David Pecker est à la tête d’un empire. Et pas n’importe quel empire: celui des ragots. Il est aussi l’un des amis personnels de Trump pour qui il a étouffé quelques scandales. Il se trouve aujourd’hui au coeur de l’affaire Bezos qui mêle théorie de complot, chantage et insinuations.
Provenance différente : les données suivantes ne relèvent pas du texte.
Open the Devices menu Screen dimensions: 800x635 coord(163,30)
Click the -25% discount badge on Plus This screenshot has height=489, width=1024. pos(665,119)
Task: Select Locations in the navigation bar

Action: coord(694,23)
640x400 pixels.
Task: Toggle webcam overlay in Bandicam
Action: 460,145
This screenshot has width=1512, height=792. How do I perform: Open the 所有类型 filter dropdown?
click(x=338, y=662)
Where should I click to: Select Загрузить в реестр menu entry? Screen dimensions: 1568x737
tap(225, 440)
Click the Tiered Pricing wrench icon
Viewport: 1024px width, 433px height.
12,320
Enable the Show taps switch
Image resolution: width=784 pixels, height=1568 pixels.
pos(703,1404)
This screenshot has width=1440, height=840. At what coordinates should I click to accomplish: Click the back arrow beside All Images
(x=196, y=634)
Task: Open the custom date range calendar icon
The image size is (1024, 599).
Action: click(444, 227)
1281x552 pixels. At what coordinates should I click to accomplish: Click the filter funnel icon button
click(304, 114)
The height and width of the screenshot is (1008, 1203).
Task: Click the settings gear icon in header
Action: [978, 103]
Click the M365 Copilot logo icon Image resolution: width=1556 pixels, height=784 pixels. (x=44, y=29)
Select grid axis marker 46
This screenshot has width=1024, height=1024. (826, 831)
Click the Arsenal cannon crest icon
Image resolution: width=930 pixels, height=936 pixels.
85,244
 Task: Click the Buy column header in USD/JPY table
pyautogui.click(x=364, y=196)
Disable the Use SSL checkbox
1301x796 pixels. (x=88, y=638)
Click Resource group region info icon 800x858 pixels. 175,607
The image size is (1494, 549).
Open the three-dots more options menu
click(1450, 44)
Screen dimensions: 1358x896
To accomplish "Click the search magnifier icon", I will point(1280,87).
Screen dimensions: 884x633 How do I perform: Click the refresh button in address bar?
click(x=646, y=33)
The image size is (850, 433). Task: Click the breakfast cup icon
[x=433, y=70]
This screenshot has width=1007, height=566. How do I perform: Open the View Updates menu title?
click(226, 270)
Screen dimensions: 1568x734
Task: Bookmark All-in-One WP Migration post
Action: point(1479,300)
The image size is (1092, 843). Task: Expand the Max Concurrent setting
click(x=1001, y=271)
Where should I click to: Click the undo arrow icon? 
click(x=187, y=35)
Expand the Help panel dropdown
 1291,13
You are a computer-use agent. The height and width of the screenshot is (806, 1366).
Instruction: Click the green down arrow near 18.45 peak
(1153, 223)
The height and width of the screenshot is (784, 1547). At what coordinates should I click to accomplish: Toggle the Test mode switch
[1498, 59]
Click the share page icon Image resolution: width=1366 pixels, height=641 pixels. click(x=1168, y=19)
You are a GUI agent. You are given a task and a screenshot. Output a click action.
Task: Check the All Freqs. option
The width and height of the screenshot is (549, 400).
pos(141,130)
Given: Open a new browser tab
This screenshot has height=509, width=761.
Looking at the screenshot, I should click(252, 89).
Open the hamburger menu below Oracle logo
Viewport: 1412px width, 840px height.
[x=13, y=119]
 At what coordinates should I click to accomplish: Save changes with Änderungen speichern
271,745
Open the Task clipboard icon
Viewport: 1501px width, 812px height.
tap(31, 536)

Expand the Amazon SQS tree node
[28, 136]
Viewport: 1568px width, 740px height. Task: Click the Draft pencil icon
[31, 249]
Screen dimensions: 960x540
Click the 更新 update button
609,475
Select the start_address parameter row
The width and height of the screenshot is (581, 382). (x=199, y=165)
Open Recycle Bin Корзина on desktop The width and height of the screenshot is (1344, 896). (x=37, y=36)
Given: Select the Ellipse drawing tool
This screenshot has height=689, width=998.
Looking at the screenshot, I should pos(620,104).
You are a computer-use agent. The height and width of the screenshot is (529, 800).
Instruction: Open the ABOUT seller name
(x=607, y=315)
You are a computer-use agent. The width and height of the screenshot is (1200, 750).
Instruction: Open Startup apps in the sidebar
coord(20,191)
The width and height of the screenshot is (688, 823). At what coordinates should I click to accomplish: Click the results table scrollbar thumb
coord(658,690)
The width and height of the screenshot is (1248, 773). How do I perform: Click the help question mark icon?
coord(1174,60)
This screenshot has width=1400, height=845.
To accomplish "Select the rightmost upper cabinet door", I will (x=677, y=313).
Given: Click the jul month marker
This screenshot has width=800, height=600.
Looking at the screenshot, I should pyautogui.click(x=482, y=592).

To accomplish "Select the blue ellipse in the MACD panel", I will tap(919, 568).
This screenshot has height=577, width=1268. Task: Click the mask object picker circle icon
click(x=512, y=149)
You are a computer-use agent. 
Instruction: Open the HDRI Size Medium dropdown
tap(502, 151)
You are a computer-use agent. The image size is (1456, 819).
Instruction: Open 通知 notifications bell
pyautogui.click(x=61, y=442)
Avec le National Enquirer comme vaisseau amiral, David Pecker vogue avec succès dans les eaux très particulières de la presse à scandale. Il a tout de l’incarnation du rêve américain. Celui qui veut qu’on puisse construire un empire à partir de rien du moment qu’on n’a pas trop de scrupules. Et celui qui arbore aujourd’hui une moustache imposante n’en a pas trop. On peut même dire qu’il est devenu riche en surfant sur la misère des autres. Ce fils de maçon et d’une mère femme au foyer est parti de nulle part pour devenir le patron du plus puissant empire des tabloïd, le groupe American Media Inc (AMI).

De comptable à magnat de la presse

Pecker est né en 1951 dans le quartier du Bronx et a grandi dans un quartier juif italien typique du New York d’après-guerre (il est juif et parle toujours italien). Il commence dès ses 16 ans, après le décès de son père, à faire de la comptabilité pour des entreprises de construction locales. Il poursuit tout de même ses études et devient comptable pour la chaîne de télévision CBS. Cette chaîne publie des magazines dans les années 1970 et Pecker les rachète à la fin des années 1980. C’est le début d’une ascension spectaculaire. Dix ans plus tard, il est en mesure de racheter American Media, avec le National Enquirer comme trophée. Ce tabloïd est l’un des plus importants du pays. Aussi peu honorable qu’il est redouté, il s’est fait, depuis 65 ans, une spécialité des scandales impliquant, si possible, des célébrités, et rémunère ses sources pour obtenir informations et photos compromettantes. On le trouve aux caisses des grands supermarchés depuis des décennies. Pecker connaît ses lecteurs: « ce sont des gens qui mènent une vie ratée et qui veulent donc lire des choses négatives sur des gens qui ont grimpé bien haut pour mieux tomber ensuite bien bas. » Et il leur donne ce qu’ils veulent.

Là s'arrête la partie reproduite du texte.